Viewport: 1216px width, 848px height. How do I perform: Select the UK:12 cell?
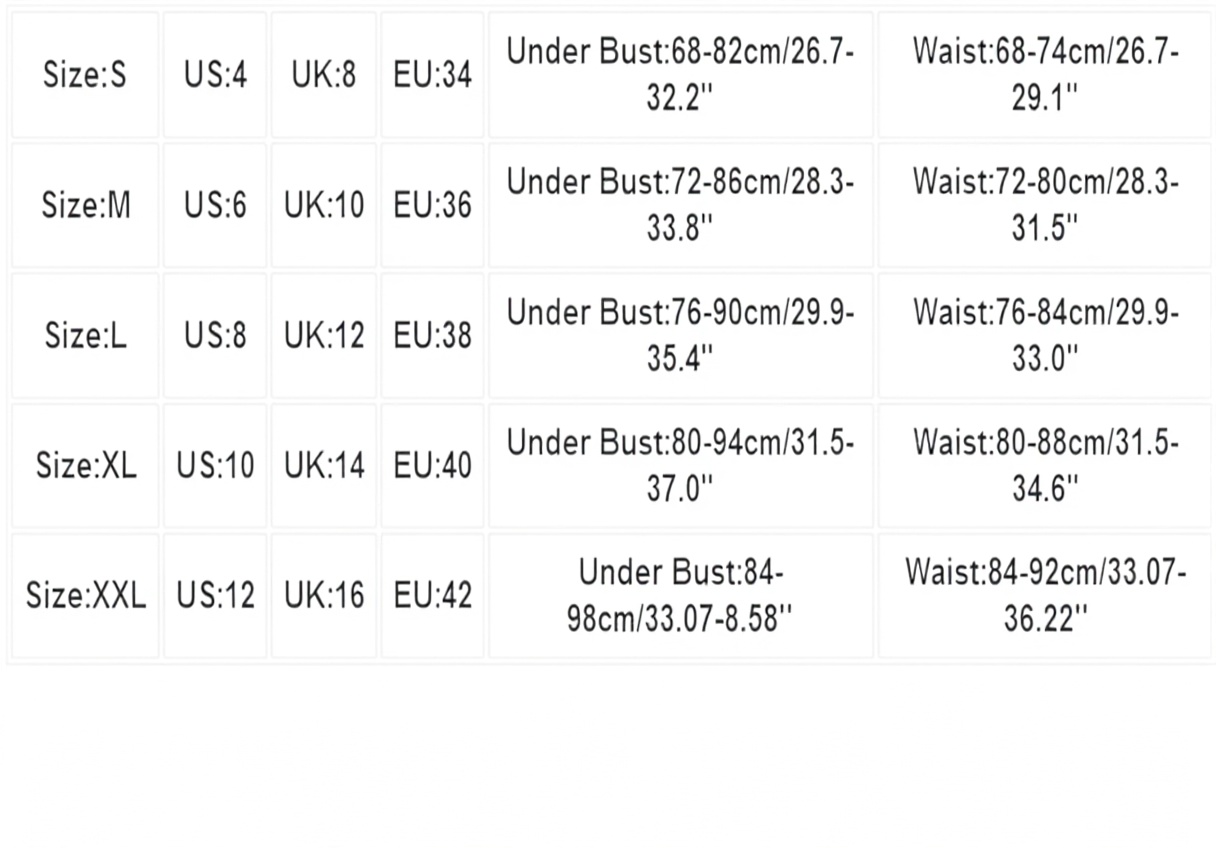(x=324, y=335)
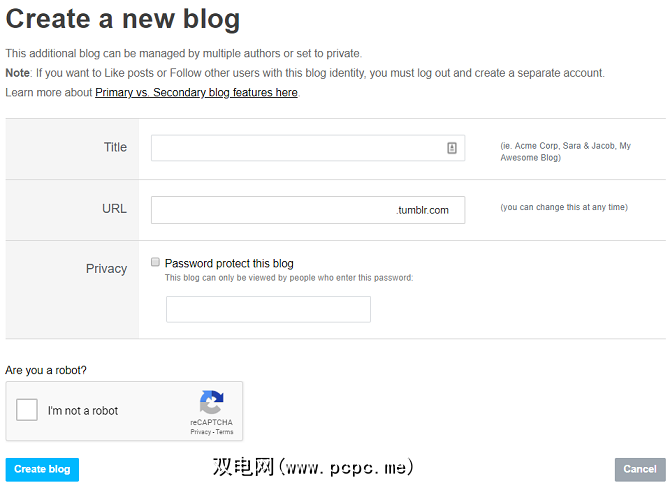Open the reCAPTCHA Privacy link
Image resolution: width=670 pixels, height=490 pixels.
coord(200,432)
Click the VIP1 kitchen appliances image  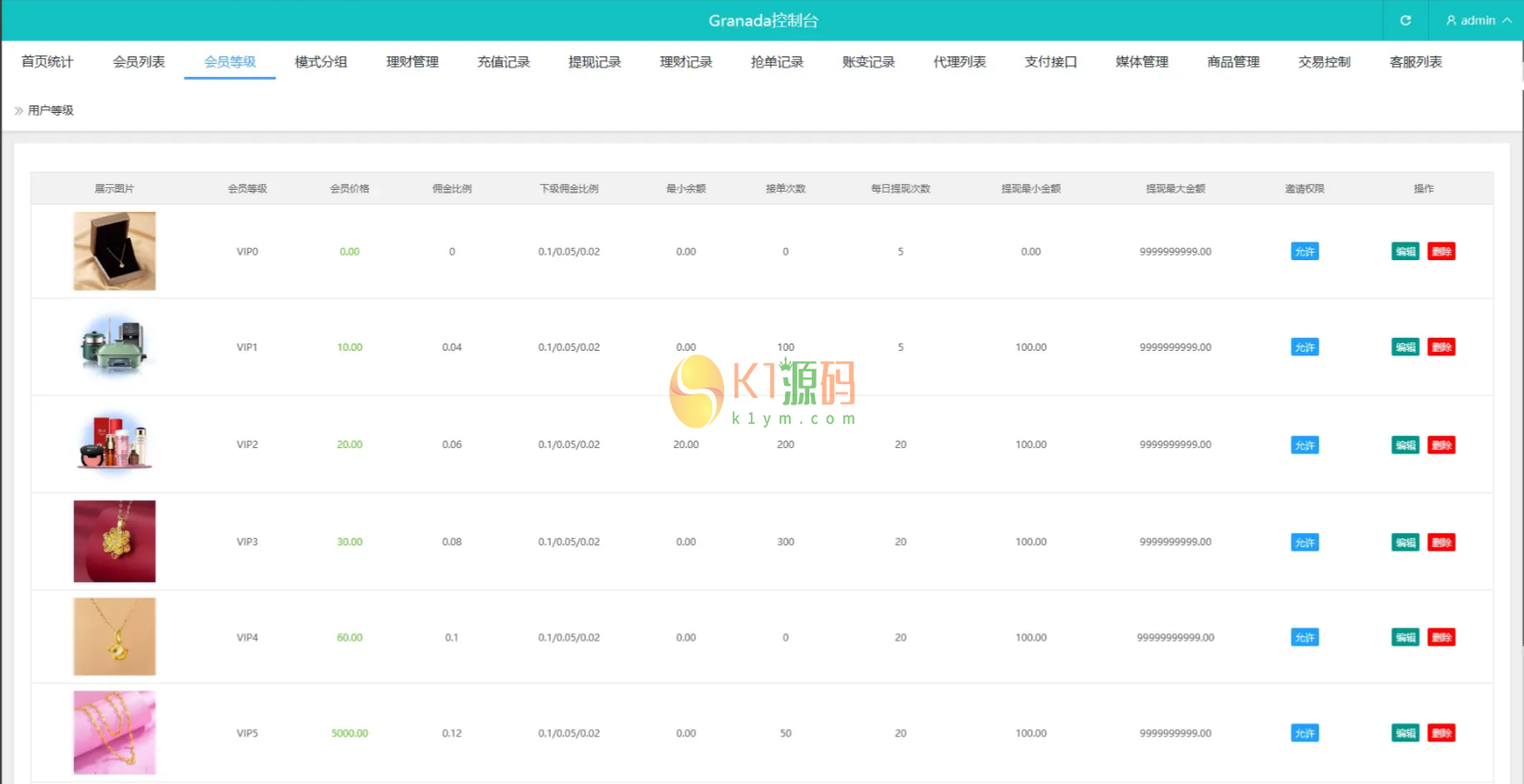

+++++

*EXERCISE AIM*
Please copy the preceding records exactly and omit the images.

*WRITTEN ANSWER*
Viewport: 1216px width, 848px height. How do I perform: Select the UK:12 cell?
(x=324, y=335)
Open the reCAPTCHA Privacy link
Image resolution: width=670 pixels, height=490 pixels.
coord(200,432)
Click the VIP1 kitchen appliances image  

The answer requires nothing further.